Trying to select and find a stockbroker can be like trying to pick good apples from bad!
Just because they have a few letters after their name doesn't mean they don't bear any bruises ...
Or that they're to be esteemed and trusted for that reason!
Frankly, a person novice at investing puts himself at the mercy of nothing more than a well-dressed salesperson!
Stock brokers who work on a commission and/or bonus often place their personal economic interest before yours!
The message here isn't to avoid getting a stockbroker, whose guidance more people could stand to receive, but rather, to exercise caution and due diligence when selecting an advisor and don't be afraid to "check up" on his work now and then.
Check your stockbroker about the following:
- Variable Fees
- Flat Fees
- How is he approaching investing?
- What are his criteria for making decisions?
- Ask if he has an interest or stake in any company whose products or services he recommends.
- And finally, drop by his office and do check it out!
Stock Brokers must be dedicated to achieving the financial goals of their customers by understanding their needs, by offering quality research, analysis, advice and opportunities and by providing fast, accurate, superior and expert service!
To many people the stock market seems pretty mysterious, and they're often tentative about making investments.
But believe me! You don't need an economics degree to learn how the markets work ...
But you do need the advice and experience of a good stockbroker!
Stock brokers today have a range of services tailored for the needs of the growing numbers of shareholders.
There are three levels of service you can take:
1. Dealing or Execution Only
You simply call the stockbroker and instruct them to buy or sell the shares you want. They carry out your instructions but will not give you any advice on your decision.
You can always take advice from another properly qualified financial adviser.
With this service you will get the benefit of the broker's expert advice.
They will discuss with you their views on various companies and recommend whether you should buy, sell or keep hold of your shares.
Make sure you feel comfortable with and understand what your broker is saying to you.
The broker will take all the buying and selling decisions, contact you regularly to keep you informed, and tell you how much your portfolio is worth.
Choosing a Stockbroker
Selecting a stockbroker to handle your securities transactions is an important process, but it's vital that you first understand your own investment philosophy and the services you'll require.
Determine how you will handle decision-making, your risk tolerance, your goals, the amount you'll be investing and how you'll be paying for your investments.
First time's a charm!
Many people investing in the stock market for the first time need a stockbroker to hold their hand through the process.

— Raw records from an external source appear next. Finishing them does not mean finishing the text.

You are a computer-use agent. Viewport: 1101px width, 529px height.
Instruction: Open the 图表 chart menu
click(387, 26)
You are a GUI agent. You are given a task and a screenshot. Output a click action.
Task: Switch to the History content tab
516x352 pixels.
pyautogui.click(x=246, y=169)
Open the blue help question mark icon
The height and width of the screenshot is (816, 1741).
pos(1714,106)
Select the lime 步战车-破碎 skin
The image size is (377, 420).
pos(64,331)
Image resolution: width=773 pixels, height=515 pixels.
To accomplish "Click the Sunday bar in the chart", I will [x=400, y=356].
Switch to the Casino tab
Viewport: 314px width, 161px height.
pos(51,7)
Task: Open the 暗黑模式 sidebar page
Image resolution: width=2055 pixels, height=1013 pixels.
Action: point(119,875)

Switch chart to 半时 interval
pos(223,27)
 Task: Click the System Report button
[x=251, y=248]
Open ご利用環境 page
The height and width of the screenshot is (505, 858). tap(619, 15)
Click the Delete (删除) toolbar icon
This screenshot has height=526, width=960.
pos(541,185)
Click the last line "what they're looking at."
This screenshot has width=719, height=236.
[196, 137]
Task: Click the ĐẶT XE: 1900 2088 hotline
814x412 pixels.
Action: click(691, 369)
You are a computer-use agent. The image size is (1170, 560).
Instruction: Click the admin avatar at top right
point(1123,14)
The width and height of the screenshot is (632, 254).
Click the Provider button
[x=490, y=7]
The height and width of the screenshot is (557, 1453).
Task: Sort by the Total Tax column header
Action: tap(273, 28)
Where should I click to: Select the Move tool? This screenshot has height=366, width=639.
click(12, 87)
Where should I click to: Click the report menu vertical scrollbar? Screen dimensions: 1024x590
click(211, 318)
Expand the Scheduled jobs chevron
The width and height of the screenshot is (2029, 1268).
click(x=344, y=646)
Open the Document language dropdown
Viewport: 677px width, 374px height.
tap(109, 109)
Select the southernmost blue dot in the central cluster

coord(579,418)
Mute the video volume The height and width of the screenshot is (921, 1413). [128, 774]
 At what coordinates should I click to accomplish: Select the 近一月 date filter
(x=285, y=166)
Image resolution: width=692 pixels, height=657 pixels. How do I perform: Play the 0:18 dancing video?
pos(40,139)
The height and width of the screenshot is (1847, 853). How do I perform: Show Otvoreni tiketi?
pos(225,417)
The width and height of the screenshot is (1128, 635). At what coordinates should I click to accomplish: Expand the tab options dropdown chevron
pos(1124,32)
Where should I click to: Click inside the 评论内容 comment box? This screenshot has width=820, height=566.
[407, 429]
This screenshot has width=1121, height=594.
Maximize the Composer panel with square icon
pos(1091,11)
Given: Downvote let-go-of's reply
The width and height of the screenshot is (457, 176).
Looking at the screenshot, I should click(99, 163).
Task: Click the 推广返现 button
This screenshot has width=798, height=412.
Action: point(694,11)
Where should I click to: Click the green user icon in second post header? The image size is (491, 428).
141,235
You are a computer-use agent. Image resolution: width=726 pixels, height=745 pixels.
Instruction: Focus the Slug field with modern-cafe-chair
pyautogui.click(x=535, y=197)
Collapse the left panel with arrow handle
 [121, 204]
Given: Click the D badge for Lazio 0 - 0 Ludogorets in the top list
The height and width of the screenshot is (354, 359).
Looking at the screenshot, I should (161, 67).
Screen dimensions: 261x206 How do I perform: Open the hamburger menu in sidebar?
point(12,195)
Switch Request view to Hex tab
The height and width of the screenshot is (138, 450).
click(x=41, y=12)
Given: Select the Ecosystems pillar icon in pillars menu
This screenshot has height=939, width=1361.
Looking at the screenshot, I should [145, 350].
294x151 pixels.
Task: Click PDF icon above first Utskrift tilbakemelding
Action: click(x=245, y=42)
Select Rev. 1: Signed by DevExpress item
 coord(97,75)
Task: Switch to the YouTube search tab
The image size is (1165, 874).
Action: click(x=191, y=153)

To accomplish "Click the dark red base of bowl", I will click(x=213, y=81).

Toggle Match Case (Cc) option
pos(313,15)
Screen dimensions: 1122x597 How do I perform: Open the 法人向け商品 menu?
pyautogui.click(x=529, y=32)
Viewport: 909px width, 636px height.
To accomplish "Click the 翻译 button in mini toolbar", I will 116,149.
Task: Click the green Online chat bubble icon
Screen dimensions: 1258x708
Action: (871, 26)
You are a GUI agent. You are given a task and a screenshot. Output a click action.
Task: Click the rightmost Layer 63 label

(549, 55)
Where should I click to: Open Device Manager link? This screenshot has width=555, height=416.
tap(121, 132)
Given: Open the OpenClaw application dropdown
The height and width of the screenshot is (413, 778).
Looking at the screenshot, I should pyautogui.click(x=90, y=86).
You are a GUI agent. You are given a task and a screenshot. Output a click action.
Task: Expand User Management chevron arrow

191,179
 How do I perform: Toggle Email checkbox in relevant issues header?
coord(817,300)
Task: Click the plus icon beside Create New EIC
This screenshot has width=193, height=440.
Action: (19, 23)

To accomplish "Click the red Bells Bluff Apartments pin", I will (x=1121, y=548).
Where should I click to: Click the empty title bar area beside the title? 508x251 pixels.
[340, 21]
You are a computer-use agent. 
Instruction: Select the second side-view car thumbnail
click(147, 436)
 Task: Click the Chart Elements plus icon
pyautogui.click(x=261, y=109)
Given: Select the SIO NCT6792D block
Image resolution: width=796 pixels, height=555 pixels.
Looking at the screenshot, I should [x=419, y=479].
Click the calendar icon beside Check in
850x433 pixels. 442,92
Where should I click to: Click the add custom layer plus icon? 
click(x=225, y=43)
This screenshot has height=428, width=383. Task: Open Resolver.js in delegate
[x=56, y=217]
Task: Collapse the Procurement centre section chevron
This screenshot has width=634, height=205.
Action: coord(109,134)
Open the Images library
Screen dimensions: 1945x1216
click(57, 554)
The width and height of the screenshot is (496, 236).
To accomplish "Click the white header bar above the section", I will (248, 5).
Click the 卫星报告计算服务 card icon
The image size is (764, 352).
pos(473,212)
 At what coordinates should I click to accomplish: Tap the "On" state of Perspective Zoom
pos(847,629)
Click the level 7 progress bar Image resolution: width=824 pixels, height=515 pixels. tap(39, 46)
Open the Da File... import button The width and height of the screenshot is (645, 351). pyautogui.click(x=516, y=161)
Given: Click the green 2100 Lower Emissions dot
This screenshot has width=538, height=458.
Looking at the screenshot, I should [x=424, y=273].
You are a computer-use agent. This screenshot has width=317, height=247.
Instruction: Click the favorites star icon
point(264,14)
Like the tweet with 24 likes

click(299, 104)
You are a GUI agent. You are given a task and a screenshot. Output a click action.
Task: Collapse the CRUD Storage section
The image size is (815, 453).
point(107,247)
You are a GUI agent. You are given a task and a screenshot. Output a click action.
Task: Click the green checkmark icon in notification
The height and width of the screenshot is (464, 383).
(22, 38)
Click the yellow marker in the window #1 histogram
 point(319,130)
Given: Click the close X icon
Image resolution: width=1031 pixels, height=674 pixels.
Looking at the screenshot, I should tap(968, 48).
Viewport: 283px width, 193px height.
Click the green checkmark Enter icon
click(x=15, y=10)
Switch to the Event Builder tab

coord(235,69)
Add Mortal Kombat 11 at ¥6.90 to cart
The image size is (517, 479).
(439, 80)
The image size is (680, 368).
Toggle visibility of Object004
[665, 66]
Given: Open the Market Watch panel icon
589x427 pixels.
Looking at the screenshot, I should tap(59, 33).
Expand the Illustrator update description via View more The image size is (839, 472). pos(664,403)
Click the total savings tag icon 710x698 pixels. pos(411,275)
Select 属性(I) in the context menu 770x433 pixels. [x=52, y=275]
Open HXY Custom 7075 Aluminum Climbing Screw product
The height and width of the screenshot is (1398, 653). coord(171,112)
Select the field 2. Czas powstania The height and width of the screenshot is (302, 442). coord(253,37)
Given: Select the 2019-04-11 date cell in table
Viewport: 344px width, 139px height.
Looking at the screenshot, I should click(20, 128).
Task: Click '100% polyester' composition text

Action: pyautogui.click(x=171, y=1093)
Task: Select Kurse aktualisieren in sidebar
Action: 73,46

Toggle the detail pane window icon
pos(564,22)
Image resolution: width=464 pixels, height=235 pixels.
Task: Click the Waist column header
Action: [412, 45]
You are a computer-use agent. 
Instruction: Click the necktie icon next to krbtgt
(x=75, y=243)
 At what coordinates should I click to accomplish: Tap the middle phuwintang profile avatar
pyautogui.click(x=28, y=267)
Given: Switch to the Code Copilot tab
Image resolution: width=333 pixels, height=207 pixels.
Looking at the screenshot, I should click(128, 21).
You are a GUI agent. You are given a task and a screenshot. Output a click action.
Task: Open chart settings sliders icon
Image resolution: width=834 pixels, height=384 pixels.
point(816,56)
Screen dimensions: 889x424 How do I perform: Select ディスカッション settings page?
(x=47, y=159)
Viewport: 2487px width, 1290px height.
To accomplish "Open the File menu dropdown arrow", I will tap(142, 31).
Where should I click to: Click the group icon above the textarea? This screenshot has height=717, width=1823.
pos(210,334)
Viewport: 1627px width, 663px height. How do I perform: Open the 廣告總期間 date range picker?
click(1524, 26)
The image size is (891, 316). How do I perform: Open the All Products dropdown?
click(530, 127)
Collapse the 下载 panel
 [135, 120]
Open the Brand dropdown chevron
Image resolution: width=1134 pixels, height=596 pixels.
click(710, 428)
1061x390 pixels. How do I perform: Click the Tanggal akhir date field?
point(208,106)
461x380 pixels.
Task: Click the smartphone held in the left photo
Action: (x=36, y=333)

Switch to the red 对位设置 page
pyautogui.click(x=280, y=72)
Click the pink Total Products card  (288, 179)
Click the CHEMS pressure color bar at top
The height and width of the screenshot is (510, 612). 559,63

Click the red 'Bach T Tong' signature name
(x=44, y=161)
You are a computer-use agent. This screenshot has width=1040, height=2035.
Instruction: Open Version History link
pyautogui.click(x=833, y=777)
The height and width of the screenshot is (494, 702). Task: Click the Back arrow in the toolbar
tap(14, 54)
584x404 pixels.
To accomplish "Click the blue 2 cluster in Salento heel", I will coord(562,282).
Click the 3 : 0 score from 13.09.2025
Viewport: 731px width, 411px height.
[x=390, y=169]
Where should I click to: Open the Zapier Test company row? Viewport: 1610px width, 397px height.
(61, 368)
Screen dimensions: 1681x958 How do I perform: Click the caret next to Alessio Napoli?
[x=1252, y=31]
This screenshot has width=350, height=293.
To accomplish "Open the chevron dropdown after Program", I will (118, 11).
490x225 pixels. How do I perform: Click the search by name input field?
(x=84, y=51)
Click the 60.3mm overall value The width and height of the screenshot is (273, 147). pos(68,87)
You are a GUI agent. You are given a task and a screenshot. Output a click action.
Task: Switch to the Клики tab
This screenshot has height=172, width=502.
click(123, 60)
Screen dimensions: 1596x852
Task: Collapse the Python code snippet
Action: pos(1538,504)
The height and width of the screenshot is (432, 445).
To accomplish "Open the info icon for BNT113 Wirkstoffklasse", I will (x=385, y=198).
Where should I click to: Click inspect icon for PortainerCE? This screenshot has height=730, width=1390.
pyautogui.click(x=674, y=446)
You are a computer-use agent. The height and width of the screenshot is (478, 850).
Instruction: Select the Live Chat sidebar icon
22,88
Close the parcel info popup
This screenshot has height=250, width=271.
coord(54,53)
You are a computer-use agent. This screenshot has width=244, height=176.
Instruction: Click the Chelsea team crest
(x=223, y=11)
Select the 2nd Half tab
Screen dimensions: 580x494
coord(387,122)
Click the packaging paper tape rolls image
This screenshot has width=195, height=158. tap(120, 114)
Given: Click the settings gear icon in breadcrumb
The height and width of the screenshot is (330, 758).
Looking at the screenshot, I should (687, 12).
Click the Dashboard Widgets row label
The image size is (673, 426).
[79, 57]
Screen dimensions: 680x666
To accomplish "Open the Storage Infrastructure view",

Not all brokers provide that, but an ideal broker, carefully chosen, is often the best way to start out.
Many first-time investors don't know the proper terminology involved in trades and can make an error when ordering from a busy trader who doesn't give advice.
Do not hesitate to ask friends, neighbors and business associates for recommendations.
Then go shopping among several different stock brokers!
Be candid about the amount of money you are willing to invest and how active you want your account to be.
A stockbroker who has been told that you want a stable, conservative portfolio will be less likely to call you with every hot new tip.
When interviewing potential brokers, find out how extensive the research information and trading resources of the firm are.
Building a relationship!
Don't allow yourself to be pressured or bullied. After all, it is your money. Discuss how often you may be likely to ask for specific price quotes.
If there is activity in a stock and conditions are changing rapidly, frequent price quotes should be no problem ...
But if you telephone simply out of routine or nervousness, you may be cutting into time that your stockbroker could better spend going over his research or otherwise monitoring the market.